━━━ TEXTO DE ORIGEM

Uma marcha de protesto contra o anteprojecto de reforma da lei do aborto, aprovado em Dezembro pelo Governo espanhol e actualmente em fase de consulta no parlamento, juntou milhares de pessoas em Madrid, em mais uma manifestação de força que deixa o líder conservador Mariano Rajoy numa posição delicada – dentro do partido e perante a opinião pública.
A mobilização arrancou ao fim da manhã, quando uma composição baptizada como o “comboio da liberdade” terminou a marcha na central ferroviária de Atocha, na capital. No percurso das Astúrias até Madrid, o comboio parou em Valladolid, onde decorre a Convenção Nacional do Partido Popular: activistas e manifestantes foram até ao pavilhão onde estava reunida a cúpula do partido do Governo para exigir que a revisão da lei fosse vetada.
A proposta do Governo, que foi desenhada pelo ministro da Justiça Alberto-Luiz Gallardón, restringe significativamente as condições para o exercício da interrupção voluntária da gravidez Espanha, que actualmente pode ser praticada livremente até às 14 semanas de gestação. Com a reforma, o aborto ficará limitado aos casos em que a gravidez resulte de uma violação, ou quando ponha em risco a saúde física e psíquica da mãe – uma situação que tem de ser cientificamente comprovada através de dois atestados médicos.
Com cartazes de “Aborto livre, a mulher decide”, e gritos de “Si se puede”, milhares de participantes iniciaram uma marcha pela capital, com uma paragem pelo ministério da Saúde, até ao Congresso de Deputados: várias organizações de defesa dos direitos das mulheres, sindicatos e partidos políticos da oposição associaram-se ao protesto, coordenado pela plataforma “Decidir Nos Hace Libres”, exigindo a retirada do anteprojecto legislativo e a demissão do ministro da Justiça.
Num palco instalado no átrio da estação de comboios, a vice-secretária geral do Partido Socialista espanhol, Elena Valenciano, descreveu o projecto governativo como “um atentado contra a dignidade e a liberdade das mulheres”. Pelo seu lado, o deputado da Izquerda Unida, Gaspar Llamazares, descreveu a reforma como “uma lei arcaica e medieval, que busca impor o dogma religioso às mulheres e à sociedade”.
Além do “comboio da liberdade”, chegaram a Madrid dezenas de autocarros com manifestantes, provenientes de várias cidades do país. O El País falou por exemplo com María Rosa, que viajou desde Barcelona com a filha, para defender o direito ao aborto. “Compete-nos a todos, a nós, aos nossos filhos e aos nossos netos. É por isso que nos mobilizamos”, observou, ao diário da capital.

━━━━━━

**AS SUAS TAREFAS:**
1. Segundo a notícia, porque foram os manifestantes do “comboio da liberdade” até ao pavilhão em Valladolid? Responda em uma a três frases.
2. Na notícia, reescreva o trecho que começa em "Uma marcha de" e segue até "lei fosse vetada.", substituindo "Madrid" por "Sevilha".
3. Responda a estas perguntas sobre a notícia:
(a) Até quantas semanas de gestação se pode atualmente praticar livremente a interrupção voluntária da gravidez em Espanha?
(b) Que plataforma coordenou o protesto?
(c) De que cidade viajou María Rosa com a filha?

━━━ REGISTOS FORNECIDOS

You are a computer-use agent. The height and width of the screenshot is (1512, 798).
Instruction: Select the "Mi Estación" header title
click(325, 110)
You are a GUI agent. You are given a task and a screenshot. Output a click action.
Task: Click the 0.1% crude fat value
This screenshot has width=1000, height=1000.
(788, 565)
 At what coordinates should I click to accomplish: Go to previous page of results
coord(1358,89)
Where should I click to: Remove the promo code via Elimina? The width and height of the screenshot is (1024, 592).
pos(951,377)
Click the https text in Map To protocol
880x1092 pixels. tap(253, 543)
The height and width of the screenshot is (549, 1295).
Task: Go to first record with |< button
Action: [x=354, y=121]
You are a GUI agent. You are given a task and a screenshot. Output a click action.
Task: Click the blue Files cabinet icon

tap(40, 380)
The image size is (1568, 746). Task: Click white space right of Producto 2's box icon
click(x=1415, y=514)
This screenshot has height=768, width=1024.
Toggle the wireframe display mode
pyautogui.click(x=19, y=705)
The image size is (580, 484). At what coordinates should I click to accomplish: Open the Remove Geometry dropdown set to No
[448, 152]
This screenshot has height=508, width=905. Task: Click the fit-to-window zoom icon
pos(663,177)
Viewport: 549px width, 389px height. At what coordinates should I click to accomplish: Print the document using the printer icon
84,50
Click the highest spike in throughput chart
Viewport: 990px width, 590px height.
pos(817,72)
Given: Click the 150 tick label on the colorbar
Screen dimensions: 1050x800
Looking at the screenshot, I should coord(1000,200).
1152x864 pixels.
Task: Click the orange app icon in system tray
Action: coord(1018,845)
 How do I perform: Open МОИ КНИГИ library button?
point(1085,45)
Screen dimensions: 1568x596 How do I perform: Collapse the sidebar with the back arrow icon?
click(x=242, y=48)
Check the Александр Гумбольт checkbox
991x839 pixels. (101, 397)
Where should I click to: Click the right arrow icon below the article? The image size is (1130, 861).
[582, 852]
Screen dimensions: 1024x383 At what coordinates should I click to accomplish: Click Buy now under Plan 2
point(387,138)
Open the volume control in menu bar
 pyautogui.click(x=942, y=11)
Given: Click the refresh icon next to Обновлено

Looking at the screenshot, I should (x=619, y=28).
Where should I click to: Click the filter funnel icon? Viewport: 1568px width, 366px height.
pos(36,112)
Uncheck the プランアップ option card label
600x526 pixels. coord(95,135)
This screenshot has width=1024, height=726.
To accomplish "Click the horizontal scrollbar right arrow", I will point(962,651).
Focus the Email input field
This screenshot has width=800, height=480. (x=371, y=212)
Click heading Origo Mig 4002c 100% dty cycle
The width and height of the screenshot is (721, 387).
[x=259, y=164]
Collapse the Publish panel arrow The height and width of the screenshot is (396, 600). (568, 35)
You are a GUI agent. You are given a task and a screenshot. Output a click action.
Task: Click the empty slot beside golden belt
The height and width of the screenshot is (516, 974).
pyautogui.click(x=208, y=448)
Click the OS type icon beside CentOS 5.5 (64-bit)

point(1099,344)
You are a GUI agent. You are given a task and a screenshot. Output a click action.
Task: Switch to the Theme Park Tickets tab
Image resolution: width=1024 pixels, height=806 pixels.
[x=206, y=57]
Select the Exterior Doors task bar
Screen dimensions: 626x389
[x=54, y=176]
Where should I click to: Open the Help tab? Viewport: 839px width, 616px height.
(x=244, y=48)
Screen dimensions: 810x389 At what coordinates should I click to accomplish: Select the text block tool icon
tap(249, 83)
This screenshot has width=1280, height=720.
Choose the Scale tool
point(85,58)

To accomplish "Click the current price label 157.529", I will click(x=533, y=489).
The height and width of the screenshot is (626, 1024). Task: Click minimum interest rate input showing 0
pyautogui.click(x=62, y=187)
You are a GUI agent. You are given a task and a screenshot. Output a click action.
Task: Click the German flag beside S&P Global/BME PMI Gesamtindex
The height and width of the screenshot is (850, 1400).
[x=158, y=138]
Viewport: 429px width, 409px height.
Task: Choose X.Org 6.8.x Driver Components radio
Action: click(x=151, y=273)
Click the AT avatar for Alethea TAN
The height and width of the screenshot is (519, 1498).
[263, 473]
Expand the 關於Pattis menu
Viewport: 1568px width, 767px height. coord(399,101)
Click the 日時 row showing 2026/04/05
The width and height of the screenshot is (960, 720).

━━━━━━

**RESPOSTAS POR TAREFA:**
1. Foram lá porque em Valladolid decorria a Convenção Nacional do Partido Popular, e nesse pavilhão estava reunida a cúpula do partido do Governo. Ativistas e manifestantes foram exigir que a revisão da lei do aborto fosse vetada.

2.
Uma marcha de protesto contra o anteprojecto de reforma da lei do aborto, aprovado em Dezembro pelo Governo espanhol e actualmente em fase de consulta no parlamento, juntou milhares de pessoas em Sevilha, em mais uma manifestação de força que deixa o líder conservador Mariano Rajoy numa posição delicada – dentro do partido e perante a opinião pública.
A mobilização arrancou ao fim da manhã, quando uma composição baptizada como o “comboio da liberdade” terminou a marcha na central ferroviária de Atocha, na capital. No percurso das Astúrias até Sevilha, o comboio parou em Valladolid, onde decorre a Convenção Nacional do Partido Popular: activistas e manifestantes foram até ao pavilhão onde estava reunida a cúpula do partido do Governo para exigir que a revisão da lei fosse vetada.

3.
(a) Até às 14 semanas de gestação.
(b) A plataforma “Decidir Nos Hace Libres”.
(c) De Barcelona.